British commentators inclining to Remain say that it proves what they’ve always said: moth-eaten John Bull is bound to be knocked off his shaky perch once he pits himself against the adults in the room. Some European officials have joined them in this.

Other Europeans have taken a different view, expressing surprise that the Brits folded so promptly. They have drawn attention to the fragility of the EU’s nominal unity, bought at the cost of promising everyone in the EU27 everything including extraterritorial demands which some of its own judges see as ludicrous.

The latter response tells us that Davis’ U-turn was not inevitable - it may even have been politic, in the spirit of reculer pour mieux sauter. It is certainly a signal that the UK has no reason to abandon its objectives. So let’s review the form.

Will there be any sort of Brexit at all? I’d say the chances are still two out of three, as the train is on the track and will be hard to stop.

Will we pay the €100bn? We might, the way things are going. And the price might be right if we can move things our way on the following points.

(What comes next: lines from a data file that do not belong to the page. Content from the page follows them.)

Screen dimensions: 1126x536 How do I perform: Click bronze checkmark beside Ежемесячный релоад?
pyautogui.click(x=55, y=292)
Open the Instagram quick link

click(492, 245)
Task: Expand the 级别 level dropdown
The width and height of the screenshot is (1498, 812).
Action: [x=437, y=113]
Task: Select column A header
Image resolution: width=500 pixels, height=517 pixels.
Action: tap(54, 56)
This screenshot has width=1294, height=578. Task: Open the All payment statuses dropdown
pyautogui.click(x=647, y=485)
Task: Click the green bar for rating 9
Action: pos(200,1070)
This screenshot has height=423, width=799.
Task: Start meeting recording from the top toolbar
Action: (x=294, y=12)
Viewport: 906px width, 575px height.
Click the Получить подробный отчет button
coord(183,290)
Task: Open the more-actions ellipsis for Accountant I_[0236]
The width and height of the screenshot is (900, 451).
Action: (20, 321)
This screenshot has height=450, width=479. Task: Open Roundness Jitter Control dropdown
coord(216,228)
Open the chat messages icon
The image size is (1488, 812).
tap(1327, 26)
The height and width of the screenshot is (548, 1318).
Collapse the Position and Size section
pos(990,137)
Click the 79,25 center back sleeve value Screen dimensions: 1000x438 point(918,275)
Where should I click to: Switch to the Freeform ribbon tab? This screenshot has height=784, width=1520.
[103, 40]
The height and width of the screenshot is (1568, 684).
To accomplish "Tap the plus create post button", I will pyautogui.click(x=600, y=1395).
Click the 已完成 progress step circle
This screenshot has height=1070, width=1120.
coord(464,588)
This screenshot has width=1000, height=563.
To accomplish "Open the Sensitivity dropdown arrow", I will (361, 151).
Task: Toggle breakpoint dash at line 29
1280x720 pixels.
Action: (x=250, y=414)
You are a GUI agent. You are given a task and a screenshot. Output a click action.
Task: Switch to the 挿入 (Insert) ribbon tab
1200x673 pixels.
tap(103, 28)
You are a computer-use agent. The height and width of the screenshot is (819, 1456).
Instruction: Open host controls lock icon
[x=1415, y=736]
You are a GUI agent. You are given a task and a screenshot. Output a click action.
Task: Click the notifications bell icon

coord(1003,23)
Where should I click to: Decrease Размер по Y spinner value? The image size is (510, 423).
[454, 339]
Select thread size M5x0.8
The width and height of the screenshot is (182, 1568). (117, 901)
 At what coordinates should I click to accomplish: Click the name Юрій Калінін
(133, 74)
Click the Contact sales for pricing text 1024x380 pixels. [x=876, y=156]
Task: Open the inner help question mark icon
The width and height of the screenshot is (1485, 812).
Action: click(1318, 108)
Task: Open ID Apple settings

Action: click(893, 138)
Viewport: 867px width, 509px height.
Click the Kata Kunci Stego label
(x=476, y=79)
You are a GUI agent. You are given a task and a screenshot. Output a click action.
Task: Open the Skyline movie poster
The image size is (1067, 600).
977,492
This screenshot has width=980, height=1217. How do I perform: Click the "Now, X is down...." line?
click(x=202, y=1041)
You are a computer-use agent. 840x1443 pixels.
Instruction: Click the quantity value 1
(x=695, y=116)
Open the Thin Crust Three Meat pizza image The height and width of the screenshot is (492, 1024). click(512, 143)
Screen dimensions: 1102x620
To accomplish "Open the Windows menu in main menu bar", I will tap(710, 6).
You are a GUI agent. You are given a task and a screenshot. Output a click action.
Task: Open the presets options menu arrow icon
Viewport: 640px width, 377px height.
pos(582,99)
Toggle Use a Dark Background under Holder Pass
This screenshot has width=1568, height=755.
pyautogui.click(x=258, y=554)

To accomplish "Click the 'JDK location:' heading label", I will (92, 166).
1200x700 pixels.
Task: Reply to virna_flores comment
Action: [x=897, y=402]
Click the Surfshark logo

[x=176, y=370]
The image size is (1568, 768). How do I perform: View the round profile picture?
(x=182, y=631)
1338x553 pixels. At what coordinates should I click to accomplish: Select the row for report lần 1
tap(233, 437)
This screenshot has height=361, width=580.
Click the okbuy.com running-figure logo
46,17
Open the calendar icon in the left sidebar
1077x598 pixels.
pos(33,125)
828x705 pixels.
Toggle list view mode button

What will happen to EU expats. They’ll enjoy domestic rights at least - just as they should. On the other hand, and to speak personally, I’d sooner crash out than yield on extraterritorial supervision by the ECJ. But others feel far less strongly on this.

What will happen about new EU immigration? May is now at a disadvantage on a topic dear to her heart. Once again to speak personally, I am more of an open doors guy, but I saw inflexibility on freedom of movement as tactically desirable as cementing departure from the single market (see next).

Will we leave the single market? This is becoming less likely as attracting revived objections under the aegis of “jobs", in truth a mask for the regulatory comfort of incumbents. It would be poor policy to remain as it would make it impossible to conclude trade deals which include services, as already under way pro forma with the US.

Will we leave the customs union? I see the chances as better than 50% as this is pretty much a minimal condition for any sort of Brexit.

What sort of transition or interim deal is in prospect? As things stand, longer a rather than shorter transition, but neither indefinite nor an interim deal that risks no real Brexit.

Will May get her “deep and special” free trade deal with the EU? This ought not be a problem as we start out in mutual regulatory accord, but future changes in regulation call for delicate arrangements for dispute resolution.

So what about dispute resolution? Hard to say. Arbitration in London would be my choice. German politicians have spoken of a joint court. Once again, I’d sooner crash out than yield on extraterritorial supervision by the ECJ, but once again, others feel less strongly.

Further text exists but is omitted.